**Problem statement**
Copy each line below holding "computer".

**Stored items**
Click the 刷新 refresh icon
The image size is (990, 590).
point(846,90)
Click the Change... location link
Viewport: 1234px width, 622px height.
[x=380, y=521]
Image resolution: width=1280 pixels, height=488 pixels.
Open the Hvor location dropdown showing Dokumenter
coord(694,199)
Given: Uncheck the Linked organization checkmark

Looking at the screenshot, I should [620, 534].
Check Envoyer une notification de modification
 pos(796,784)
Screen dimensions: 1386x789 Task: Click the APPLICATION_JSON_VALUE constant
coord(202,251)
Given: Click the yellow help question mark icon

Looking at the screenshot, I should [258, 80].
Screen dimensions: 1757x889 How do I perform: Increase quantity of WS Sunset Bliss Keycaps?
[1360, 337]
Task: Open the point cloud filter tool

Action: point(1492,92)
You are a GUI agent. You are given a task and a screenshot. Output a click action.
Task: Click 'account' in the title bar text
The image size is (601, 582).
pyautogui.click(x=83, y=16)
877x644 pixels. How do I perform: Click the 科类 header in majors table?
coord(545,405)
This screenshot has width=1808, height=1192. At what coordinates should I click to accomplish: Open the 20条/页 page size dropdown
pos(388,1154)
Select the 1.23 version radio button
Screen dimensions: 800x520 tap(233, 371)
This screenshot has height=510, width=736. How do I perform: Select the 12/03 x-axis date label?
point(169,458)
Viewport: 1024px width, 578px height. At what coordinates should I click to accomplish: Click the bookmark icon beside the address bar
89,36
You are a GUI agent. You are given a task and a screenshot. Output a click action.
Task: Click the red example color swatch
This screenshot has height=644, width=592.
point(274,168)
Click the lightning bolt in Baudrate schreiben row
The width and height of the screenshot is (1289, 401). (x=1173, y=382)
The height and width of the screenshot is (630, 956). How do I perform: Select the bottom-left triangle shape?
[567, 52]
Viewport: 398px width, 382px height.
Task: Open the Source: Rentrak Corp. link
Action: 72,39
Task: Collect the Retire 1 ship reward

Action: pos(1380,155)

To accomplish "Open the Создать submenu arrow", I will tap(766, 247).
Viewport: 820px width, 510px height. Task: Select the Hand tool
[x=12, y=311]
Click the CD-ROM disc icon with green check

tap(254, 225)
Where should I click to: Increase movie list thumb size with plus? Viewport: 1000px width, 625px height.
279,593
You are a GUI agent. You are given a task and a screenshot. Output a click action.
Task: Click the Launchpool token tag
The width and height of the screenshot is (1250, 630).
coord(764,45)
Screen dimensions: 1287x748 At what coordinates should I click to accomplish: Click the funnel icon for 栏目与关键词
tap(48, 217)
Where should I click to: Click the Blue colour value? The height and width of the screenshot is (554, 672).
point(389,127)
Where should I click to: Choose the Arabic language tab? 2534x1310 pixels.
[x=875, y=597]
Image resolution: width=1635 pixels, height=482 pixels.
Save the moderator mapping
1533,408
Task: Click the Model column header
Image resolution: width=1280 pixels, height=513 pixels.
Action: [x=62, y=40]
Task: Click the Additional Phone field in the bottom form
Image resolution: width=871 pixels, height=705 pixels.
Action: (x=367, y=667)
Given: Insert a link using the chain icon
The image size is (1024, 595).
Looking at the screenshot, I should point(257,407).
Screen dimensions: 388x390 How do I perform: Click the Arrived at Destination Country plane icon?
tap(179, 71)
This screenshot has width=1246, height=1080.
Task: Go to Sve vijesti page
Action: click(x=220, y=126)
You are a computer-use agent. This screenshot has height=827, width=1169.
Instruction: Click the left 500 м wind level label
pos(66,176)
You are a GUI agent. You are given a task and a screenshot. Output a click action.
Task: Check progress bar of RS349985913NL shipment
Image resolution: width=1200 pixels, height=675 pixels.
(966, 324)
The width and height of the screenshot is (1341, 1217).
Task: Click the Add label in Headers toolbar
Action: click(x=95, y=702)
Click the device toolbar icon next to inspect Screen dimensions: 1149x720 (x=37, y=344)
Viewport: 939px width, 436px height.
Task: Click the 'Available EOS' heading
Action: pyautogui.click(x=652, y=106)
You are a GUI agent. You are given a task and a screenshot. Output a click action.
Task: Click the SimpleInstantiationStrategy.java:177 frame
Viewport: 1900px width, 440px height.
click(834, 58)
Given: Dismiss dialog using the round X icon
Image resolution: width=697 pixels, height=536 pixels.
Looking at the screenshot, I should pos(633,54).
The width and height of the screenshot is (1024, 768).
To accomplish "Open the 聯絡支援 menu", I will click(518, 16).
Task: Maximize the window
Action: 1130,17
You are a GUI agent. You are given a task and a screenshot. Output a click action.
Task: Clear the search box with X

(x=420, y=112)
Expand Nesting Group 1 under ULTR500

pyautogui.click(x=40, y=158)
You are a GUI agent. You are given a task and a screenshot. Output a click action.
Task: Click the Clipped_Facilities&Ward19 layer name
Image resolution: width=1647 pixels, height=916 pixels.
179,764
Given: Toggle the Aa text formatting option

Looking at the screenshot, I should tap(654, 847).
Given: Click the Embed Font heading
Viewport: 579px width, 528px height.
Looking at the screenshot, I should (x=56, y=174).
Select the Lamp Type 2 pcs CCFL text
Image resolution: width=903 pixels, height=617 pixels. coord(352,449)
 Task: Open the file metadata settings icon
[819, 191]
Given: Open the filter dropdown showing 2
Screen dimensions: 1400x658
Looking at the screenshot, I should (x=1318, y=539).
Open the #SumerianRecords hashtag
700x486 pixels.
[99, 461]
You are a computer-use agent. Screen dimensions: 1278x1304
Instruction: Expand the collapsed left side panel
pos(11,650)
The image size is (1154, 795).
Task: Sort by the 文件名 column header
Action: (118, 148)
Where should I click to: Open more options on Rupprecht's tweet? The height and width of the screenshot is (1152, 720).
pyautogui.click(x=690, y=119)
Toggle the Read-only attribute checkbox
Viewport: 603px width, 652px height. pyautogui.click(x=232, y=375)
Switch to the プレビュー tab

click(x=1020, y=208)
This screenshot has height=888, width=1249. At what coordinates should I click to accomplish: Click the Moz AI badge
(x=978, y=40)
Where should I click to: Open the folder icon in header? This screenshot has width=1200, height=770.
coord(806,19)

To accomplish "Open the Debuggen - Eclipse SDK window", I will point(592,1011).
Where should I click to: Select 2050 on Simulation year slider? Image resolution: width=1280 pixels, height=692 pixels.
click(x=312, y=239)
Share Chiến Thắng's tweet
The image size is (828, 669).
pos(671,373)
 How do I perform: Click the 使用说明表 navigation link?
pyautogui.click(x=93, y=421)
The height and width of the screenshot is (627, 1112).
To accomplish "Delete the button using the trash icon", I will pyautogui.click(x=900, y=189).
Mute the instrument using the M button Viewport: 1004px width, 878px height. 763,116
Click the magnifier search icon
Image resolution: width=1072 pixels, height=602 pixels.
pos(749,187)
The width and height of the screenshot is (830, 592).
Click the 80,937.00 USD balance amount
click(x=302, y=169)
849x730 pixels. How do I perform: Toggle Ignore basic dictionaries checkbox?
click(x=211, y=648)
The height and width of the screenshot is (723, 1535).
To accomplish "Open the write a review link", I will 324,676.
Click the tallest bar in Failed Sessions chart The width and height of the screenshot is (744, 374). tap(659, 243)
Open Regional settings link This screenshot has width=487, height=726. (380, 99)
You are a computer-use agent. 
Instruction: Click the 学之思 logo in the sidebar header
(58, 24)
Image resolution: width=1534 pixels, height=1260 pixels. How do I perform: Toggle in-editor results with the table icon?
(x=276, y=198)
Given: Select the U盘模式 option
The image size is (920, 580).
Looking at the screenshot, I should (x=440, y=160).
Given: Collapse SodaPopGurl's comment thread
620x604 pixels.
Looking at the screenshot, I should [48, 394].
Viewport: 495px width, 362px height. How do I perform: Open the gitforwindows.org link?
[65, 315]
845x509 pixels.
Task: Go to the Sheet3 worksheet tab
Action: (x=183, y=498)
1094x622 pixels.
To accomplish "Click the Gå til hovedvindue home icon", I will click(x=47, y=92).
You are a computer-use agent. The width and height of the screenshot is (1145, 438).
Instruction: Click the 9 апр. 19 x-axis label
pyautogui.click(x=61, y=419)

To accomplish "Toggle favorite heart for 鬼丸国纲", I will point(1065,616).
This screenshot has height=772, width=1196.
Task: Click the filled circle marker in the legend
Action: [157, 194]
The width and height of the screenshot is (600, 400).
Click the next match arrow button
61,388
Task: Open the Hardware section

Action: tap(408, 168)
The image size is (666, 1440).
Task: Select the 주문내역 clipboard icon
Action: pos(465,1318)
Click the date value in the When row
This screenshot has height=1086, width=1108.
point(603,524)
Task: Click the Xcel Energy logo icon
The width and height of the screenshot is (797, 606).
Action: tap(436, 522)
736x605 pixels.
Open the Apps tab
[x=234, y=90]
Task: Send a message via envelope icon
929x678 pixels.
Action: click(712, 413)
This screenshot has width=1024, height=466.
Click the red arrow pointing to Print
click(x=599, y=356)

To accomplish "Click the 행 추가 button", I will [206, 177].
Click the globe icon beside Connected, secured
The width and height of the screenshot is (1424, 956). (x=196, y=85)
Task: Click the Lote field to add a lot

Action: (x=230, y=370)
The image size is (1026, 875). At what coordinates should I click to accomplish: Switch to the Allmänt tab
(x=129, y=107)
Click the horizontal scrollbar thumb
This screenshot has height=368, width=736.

**Your response**
You are a computer-use agent. This screenshot has height=827, width=1169.
You are a computer-use agent. Screen dimensions: 1278x1304
You are a computer-use agent. 
You are a computer-use agent. The width and height of the screenshot is (1145, 438).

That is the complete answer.